En otras palabras, ya a comienzos de marzo, estábamos avanzando hacia una economía con mucha más deuda y con mucha más inflexibilidad en los mercados. Dos características que, por desgracia, no han hecho más que debilitarnos en una coyuntura tan delicada como la actual. Y es que, en medio del presente colapso, necesitaríamos de espacio fiscal para poder resistir la masiva emisión de deuda a la que estamos abocados y, a su vez, de flexibilidad suficiente como para que el sector empresarial pueda reestructurarse al menor coste posible. Pero, por desgracia, hemos entrado en la crisis del coronavirus con menos margen fiscal del que necesitaríamos y con mayores rigideces de las que podemos soportar por culpa de las primeras semanas de Gobierno PSOE-Podemos. Una crisis que inevitablemente ha marcado por entero y para mal la segunda parte de estos primeros 100 días. Por un lado, la primera reacción ante el coronavirus fue negar la evidencia del problema y propagar bulos sobre sus auténticos riesgos. Se trataba de diferir todo lo posible la toma de decisiones (probablemente con el objetivo ideológico de preservar las marchas del
8-M) aun a costa de comprometer al resto de la sociedad. Una decisión desastrosa que alimentó la diseminación del virus por todos los rincones del país. Hace pocos días, de hecho, un informe de Fedea estimó que, de haber adelantado sólo una semana el confinamiento domiciliario, el número de contagios (y, por tanto, también el de fallecidos) habría disminuido en más de un 60%. Hasta ese extremo llegó la negligencia del nuevo Gobierno que tan cara le está resultando a una economía cada vez más descompuesta. De hecho, sólo hace falta observar cómo otros Ejecutivos europeos como el de Portugal o Grecia han sido capaces de sortear las dificultades de un modo mucho más exitoso aún con recortes sanitario de por medio. Por otro lado, y tras la declaración del estado de alarma, el fortísimo confinamiento domiciliario parece haber frenado la propagación del virus, pero lo ha hecho a un gigantesco coste para la economía. Esta misma semana, el Banco de España estimaba que nuestro país podría llegar a perder más del 12% de su PIB este año. Algo que, a su vez, dispararía la tasa de paro (sin contar los ERTE) hasta el 21% y la deuda pública por encima del 122% del PIB.

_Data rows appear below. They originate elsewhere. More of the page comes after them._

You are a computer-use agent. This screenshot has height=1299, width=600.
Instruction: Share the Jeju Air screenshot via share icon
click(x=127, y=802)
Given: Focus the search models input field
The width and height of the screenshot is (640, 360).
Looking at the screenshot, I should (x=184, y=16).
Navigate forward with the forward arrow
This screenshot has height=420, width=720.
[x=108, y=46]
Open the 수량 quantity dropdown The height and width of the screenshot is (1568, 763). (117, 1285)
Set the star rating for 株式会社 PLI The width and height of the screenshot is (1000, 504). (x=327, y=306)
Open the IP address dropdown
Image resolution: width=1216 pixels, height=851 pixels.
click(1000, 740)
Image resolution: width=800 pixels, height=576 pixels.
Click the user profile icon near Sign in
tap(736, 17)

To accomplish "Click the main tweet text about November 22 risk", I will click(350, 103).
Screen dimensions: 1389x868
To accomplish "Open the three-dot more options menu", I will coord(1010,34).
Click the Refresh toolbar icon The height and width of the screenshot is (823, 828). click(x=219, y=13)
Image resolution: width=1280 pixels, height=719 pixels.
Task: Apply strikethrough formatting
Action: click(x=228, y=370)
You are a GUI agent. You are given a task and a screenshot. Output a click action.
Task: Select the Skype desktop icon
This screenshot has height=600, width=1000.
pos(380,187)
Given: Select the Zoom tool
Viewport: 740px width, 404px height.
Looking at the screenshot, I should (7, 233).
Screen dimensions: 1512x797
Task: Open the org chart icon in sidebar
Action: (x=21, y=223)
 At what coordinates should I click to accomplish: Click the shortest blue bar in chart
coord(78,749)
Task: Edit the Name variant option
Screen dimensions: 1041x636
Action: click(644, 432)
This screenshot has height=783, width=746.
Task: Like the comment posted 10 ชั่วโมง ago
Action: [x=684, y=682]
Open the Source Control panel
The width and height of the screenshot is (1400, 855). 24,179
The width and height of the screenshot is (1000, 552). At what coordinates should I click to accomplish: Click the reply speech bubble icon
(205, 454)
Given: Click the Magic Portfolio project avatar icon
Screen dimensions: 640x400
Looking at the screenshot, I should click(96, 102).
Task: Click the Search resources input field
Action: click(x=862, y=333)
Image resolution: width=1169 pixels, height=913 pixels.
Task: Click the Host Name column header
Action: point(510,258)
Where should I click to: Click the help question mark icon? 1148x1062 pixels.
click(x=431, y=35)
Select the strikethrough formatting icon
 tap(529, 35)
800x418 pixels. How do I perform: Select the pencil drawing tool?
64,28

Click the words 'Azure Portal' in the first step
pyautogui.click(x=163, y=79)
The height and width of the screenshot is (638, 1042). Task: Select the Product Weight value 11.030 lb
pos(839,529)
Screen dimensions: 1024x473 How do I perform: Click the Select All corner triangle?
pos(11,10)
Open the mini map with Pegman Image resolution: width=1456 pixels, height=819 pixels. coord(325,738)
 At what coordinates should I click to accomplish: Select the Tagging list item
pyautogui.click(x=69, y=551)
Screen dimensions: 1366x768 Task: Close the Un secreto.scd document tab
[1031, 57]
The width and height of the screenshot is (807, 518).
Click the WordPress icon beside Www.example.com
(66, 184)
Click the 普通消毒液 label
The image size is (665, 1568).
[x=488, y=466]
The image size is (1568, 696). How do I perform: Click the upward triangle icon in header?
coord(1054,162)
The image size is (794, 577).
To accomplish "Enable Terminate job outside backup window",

Por supuesto, uno puede considerar que el confinamiento domiciliario es una restricción sanitaria imprescindible para contrarrestar la propagación de la epidemia, pero lo que va resultando cada vez menos justificable es su prórroga indefinida. Cada día que pasa con la economía hibernada, nuestro tejido empresarial se va destruyendo a pasos agigantados (en todo el año 2019, sólo 4.000 empresas se declararon en concurso de concurso de acreedores, mientras que en el primer trimestre de 2020 ya lo han hecho 50.000). Si el Ejecutivo es incapaz de ir normalizando la actividad –deshibernando la economía– es en esencia por su incapacidad para abastecer al país con las mascarillas y los tests necesarios. ¿Y por qué no consigue ni mascarillas ni tests? Porque nuevamente se ha movido guiado por su dogmatismo ideológico: en lugar de facilitar la importación de material extranjero, ha preferido confiscarlo y establecer controles de precios, generalizando así el desabastecimiento. En definitiva, los primeros cien días de Gobierno PSOE-Podemos han venido marcados por la priorización de su dogmatismo ideológico. Desde un primer momento impulsaron su agenda doctrinaria y, cuando el coronavirus llegó, han seguido haciéndolo aun a costa de sacrificar la vida y el porvenir de los españoles. Estos primeros 100 días se han hecho insoportablemente largos.